### Given records
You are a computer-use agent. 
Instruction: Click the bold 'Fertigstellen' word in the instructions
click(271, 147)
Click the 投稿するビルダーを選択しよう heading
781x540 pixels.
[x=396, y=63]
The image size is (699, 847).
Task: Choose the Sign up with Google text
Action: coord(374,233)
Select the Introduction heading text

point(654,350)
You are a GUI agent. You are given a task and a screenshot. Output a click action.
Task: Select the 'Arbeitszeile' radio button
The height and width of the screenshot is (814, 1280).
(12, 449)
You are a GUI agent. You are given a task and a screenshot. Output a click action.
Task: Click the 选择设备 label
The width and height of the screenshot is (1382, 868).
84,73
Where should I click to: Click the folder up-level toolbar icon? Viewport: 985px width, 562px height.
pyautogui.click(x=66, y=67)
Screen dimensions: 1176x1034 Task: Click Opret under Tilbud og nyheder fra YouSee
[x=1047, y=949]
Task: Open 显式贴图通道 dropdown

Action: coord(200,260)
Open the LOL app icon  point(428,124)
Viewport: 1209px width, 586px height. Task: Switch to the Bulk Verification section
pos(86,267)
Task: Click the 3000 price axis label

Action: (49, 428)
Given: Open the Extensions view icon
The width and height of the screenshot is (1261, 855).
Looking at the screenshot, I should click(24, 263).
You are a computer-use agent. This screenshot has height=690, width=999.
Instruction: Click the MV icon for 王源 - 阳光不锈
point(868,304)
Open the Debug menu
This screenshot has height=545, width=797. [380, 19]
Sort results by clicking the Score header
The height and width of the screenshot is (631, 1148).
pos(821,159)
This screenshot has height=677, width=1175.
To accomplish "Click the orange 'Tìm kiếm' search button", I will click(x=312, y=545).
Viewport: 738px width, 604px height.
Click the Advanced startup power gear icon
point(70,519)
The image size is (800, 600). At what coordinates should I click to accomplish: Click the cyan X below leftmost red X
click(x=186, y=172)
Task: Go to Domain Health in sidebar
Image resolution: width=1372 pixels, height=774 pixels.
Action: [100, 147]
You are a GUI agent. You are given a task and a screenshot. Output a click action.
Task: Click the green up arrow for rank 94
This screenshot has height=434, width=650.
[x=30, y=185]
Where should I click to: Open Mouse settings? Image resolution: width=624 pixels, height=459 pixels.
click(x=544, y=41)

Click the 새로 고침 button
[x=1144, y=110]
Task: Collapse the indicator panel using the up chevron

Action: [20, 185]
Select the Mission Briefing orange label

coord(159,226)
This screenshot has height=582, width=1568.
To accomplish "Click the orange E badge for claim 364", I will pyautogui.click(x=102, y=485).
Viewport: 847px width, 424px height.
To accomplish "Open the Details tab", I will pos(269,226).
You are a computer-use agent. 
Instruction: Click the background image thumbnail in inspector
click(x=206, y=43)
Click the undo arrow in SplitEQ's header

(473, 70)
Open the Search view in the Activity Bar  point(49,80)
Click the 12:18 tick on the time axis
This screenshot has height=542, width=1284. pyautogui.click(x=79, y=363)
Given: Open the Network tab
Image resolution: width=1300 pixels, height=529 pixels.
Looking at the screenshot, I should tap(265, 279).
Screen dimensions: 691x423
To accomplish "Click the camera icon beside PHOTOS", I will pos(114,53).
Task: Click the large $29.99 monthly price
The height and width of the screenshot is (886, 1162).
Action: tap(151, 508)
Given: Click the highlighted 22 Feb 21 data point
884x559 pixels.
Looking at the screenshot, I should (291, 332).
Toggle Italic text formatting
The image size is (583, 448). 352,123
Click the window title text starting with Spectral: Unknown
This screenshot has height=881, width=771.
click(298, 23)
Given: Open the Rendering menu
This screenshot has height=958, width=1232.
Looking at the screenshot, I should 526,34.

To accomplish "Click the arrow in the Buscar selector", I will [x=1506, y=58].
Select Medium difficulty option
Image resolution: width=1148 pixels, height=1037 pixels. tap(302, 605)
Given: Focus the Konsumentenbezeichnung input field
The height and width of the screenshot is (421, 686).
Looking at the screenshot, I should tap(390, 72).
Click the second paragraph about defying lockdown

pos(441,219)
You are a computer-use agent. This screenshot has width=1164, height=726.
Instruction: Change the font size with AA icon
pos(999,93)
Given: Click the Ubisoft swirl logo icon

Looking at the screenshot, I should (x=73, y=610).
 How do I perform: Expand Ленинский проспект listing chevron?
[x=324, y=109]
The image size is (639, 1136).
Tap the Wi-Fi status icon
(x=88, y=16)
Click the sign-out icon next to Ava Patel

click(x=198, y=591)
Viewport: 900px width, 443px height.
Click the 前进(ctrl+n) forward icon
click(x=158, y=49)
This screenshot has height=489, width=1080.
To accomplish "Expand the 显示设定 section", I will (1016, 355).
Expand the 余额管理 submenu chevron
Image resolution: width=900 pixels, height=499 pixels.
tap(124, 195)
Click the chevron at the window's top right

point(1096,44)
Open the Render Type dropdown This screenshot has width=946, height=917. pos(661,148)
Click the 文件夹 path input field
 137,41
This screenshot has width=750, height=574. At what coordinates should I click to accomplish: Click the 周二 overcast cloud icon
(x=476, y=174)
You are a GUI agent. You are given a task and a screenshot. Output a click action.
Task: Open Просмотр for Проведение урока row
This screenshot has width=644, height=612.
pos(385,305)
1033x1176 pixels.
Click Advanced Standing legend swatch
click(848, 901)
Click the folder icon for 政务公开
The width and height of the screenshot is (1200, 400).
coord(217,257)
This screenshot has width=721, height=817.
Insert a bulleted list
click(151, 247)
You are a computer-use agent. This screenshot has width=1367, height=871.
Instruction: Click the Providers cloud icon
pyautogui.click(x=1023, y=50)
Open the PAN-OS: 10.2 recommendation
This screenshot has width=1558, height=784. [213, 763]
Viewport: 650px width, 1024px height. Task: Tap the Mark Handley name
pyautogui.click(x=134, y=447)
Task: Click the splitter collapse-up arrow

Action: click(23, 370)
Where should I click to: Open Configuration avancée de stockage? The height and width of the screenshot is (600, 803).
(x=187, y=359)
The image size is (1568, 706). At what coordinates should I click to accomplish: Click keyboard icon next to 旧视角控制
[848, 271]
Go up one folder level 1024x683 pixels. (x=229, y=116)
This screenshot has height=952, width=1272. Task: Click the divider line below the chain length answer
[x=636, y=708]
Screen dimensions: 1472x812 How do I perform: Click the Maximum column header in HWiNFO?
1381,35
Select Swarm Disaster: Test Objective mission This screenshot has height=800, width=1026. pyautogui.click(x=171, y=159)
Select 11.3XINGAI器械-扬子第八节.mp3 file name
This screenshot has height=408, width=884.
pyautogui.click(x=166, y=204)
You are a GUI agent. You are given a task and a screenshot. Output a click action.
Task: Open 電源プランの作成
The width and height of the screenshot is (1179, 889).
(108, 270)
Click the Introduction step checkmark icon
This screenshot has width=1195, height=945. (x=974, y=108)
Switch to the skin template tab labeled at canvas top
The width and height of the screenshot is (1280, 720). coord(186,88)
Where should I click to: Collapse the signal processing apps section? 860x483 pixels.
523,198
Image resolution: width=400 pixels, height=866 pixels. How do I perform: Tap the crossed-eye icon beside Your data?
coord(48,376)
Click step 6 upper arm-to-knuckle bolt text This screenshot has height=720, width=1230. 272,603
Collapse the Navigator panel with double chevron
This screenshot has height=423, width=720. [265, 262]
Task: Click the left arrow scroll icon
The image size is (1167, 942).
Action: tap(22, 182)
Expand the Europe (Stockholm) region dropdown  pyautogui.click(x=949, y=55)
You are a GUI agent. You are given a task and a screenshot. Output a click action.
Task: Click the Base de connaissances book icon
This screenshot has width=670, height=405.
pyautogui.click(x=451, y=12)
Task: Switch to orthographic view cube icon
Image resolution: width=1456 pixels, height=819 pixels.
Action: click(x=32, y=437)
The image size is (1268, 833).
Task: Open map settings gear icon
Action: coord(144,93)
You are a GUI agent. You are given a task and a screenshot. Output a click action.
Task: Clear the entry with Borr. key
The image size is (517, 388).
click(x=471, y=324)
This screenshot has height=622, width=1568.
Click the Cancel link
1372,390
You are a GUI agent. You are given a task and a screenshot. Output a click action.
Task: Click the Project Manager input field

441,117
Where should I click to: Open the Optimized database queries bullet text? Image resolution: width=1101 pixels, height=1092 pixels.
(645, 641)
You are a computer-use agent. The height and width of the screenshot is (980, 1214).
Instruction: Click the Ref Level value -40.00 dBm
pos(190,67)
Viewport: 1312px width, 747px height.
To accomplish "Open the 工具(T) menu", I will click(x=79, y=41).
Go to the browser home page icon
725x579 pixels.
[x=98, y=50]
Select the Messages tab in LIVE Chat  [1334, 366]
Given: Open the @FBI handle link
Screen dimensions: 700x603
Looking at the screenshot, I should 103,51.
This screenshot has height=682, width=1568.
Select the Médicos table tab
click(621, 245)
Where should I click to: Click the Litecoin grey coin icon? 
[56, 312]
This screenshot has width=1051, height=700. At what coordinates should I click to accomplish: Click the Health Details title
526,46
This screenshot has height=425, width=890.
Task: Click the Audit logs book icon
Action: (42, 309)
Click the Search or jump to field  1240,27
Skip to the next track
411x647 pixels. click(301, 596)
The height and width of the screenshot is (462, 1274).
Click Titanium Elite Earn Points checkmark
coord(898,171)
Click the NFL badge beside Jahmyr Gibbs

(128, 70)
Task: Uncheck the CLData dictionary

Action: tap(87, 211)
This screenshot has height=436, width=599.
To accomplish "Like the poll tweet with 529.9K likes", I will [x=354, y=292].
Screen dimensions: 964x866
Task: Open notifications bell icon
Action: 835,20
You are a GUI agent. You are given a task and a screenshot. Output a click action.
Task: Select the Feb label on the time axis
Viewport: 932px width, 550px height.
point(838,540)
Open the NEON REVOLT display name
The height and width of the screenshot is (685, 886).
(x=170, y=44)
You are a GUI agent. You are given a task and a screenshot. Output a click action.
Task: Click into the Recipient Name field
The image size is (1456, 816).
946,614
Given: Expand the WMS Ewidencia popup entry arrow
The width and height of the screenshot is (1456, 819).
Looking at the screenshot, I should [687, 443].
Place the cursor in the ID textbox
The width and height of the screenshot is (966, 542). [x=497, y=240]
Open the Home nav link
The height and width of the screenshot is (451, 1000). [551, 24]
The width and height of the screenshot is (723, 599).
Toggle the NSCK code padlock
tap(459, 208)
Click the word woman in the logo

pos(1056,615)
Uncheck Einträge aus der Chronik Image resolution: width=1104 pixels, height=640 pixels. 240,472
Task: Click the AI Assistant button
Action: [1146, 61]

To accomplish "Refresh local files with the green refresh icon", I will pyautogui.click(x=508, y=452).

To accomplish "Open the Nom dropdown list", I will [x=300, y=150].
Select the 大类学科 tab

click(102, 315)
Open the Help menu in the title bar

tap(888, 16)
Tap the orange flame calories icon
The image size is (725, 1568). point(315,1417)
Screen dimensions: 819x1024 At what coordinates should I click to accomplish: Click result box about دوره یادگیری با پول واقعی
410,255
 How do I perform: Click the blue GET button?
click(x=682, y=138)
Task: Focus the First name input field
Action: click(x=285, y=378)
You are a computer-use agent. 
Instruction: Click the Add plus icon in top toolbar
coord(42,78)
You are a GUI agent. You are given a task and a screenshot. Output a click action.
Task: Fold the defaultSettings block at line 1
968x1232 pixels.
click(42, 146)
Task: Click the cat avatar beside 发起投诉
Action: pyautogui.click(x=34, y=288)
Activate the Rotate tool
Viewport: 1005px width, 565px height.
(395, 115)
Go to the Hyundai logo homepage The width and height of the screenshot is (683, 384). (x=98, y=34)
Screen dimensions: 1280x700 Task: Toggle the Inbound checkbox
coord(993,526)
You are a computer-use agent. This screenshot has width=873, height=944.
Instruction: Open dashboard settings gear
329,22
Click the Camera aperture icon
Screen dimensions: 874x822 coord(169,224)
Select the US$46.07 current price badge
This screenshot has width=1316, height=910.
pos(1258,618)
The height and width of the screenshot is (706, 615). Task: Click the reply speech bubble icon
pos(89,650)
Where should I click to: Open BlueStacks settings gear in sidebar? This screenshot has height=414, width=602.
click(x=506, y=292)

### Aim of the task
What lines in the listing above contain the word "green"? Show each one.

### Problem solution
Task: Click the green up arrow for rank 94
To accomplish "Refresh local files with the green refresh icon", I will pyautogui.click(x=508, y=452).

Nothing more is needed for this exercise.